Hopefully, doing this will get Finn a more realistic view of what can be achieved and the amount of work needed. As it is, I have no doubt there'll be lots of handholding for this first go. We've agreed to set the Predator costume as the goal for next year's Hallowe'en so we'll see...

23 September 2014

InDesign is good but so annoying!

Just a rant really. I'm engaged in creating documentation for a software product. There are probably going to be about 2.3k pages long. I'm outputting to PDF for the moment, so it will be completely digital (plans are to take it to wiki, but that's for later) so there's no output to dead tree.

I was struggling with the Table of Contents feature and it was hard to find any help, even with the whole interweb in front of me.

Anyway, just by clutching at straws I discovered the Bookmarks window that I found contained bookmarks I'd never knowingly added.
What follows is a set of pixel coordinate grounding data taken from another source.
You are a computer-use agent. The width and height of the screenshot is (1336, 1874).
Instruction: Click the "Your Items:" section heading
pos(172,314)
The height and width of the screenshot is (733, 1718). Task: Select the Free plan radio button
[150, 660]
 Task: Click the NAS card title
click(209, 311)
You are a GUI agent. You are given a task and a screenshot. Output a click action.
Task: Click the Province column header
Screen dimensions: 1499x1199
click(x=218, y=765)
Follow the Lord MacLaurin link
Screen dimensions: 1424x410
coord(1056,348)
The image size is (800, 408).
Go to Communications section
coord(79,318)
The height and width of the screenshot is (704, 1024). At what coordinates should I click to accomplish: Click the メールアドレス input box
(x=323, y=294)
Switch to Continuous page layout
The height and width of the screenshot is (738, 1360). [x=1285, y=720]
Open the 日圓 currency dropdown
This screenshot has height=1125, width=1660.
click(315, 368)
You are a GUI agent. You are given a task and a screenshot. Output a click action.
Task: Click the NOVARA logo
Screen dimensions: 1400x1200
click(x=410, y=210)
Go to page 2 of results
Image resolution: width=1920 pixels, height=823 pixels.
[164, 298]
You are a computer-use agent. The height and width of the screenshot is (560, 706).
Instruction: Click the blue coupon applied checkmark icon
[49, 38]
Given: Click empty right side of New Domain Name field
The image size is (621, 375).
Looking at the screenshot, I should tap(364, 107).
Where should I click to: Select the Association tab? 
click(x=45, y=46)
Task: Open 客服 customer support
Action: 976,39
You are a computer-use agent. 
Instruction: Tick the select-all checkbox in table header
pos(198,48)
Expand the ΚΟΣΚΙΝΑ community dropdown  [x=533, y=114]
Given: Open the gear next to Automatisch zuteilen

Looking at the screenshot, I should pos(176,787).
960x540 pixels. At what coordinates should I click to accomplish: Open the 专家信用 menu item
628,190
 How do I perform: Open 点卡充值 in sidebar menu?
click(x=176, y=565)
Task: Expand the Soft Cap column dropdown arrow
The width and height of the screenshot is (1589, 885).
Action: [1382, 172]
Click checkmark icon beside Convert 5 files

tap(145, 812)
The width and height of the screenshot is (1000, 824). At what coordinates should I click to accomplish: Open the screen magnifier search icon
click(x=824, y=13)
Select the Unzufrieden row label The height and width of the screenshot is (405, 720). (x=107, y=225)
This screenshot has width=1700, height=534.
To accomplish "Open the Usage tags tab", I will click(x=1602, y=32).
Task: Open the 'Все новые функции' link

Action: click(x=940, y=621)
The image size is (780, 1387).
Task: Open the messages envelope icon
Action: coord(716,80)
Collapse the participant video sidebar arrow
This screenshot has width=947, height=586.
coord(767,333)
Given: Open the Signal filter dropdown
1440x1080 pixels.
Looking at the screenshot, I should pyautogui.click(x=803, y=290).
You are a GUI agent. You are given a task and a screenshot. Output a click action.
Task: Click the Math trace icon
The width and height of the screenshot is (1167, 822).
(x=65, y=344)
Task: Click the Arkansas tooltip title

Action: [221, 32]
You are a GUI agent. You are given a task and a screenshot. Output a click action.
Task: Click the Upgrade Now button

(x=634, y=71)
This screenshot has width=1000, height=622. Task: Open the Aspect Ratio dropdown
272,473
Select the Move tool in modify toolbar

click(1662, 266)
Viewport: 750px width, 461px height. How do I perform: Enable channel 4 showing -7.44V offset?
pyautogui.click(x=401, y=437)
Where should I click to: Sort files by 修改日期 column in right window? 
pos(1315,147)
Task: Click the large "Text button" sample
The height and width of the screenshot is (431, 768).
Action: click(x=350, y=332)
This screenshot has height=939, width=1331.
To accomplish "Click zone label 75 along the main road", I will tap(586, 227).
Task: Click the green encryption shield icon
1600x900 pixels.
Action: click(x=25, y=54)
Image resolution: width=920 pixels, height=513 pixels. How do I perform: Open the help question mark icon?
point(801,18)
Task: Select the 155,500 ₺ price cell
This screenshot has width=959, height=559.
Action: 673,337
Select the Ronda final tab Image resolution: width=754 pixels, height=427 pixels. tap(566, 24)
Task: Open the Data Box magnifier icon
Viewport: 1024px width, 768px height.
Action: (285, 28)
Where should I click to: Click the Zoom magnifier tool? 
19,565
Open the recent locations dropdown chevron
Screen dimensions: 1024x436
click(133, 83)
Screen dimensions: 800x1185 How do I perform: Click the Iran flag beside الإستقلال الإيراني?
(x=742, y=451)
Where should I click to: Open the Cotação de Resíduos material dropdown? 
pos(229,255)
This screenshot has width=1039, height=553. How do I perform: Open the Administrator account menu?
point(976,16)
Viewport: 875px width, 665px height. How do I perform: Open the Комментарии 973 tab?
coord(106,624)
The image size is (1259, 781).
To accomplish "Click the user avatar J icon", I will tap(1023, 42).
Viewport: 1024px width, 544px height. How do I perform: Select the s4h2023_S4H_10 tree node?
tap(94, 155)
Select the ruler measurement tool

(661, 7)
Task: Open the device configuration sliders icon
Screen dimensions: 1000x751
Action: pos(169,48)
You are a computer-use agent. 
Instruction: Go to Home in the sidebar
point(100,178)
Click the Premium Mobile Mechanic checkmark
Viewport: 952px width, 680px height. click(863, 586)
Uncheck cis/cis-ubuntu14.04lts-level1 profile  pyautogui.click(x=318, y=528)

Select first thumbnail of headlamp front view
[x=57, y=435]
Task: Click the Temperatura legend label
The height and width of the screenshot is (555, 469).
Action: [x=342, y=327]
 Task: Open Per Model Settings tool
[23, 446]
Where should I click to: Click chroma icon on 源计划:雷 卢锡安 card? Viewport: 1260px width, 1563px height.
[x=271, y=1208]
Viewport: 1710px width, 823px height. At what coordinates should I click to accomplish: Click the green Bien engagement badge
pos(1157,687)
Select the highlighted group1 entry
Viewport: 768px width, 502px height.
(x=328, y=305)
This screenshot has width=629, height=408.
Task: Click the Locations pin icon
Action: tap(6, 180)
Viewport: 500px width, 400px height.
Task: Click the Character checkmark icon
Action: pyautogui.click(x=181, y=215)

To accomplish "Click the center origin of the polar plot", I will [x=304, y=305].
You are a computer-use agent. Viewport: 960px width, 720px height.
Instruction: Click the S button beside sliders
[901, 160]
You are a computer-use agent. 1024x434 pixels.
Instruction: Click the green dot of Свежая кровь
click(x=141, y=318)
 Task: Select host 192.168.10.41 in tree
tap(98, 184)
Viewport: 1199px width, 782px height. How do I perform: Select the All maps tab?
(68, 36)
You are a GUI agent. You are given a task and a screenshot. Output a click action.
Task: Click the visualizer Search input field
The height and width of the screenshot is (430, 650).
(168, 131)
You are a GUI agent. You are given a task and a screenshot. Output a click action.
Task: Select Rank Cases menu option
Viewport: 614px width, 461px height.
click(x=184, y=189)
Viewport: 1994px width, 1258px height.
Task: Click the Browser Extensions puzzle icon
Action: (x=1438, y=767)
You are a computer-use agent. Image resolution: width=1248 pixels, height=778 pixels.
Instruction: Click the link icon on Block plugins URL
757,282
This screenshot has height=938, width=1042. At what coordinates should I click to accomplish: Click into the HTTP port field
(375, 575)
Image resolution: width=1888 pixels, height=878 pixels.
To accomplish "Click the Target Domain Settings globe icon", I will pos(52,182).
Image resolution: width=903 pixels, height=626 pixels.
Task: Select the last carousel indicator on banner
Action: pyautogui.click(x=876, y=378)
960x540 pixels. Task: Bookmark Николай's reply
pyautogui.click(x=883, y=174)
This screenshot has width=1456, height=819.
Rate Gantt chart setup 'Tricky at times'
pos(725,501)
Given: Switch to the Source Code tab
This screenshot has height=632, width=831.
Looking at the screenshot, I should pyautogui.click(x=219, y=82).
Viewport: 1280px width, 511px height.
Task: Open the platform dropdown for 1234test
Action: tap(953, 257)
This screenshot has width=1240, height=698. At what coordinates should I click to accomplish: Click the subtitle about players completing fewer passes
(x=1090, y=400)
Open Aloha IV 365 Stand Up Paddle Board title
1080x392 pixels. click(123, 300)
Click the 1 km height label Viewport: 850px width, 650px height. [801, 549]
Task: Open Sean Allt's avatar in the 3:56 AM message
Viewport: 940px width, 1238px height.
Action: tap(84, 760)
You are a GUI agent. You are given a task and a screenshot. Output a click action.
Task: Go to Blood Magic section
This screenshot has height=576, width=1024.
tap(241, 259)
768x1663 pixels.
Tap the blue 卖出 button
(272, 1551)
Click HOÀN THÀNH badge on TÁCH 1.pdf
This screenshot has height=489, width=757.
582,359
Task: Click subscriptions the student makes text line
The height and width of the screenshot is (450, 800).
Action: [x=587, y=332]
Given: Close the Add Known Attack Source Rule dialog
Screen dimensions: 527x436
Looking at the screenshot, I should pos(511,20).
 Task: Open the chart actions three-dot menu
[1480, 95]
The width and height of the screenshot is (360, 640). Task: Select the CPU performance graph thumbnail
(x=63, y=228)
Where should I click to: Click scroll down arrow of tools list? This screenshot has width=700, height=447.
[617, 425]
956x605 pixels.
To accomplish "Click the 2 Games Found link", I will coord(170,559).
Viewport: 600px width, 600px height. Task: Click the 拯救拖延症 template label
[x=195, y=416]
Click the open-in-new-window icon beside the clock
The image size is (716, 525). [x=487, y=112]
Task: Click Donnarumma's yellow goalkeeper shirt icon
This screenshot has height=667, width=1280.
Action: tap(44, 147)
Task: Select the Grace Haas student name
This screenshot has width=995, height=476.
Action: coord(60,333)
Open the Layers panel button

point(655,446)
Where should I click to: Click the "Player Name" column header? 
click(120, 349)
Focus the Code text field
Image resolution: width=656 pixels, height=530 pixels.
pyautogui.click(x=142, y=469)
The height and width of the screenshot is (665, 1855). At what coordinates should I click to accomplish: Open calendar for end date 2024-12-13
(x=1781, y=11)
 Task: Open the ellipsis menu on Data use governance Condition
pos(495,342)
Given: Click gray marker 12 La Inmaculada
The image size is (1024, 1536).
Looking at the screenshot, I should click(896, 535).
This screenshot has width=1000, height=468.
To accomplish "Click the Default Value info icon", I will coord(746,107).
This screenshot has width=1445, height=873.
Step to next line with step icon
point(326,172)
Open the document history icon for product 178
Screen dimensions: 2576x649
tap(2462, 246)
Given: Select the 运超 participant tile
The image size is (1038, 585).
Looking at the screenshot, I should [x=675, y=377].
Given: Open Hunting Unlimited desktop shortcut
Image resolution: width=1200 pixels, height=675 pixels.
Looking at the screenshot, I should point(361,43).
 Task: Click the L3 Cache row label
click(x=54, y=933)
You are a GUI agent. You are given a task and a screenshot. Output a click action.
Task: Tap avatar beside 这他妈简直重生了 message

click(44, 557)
Clearing all the extraneous bookmarks might have done the job - just waiting on the export of a PDF...

Yay! That worked! /me dances!

In other news, the other thing that bugged the shit out of me in InDesign was the fact that my books constantly have warning triangles saying "you edited this document (a chapter of the book) outside the book!" It is *never* true but that doesn't seem to matter to InDesign. Anyway, the solution is as dumb as you might expect: If you have the Book window open while you edit, save and close your chapter, all will be fine.





















Next problem, Updating the ToC is broken. Instead of going away to trawl the documents and then building the complete ToC, iD now does the trawl, but only builds the first page. Every time I have to manually add a new page and reflow text onto it, whereupon it builds the remaining pages (of which there are about 30 now). This one I haven't resolved and can get no help on aside from exporting to IDML and re-importing, which didn't work.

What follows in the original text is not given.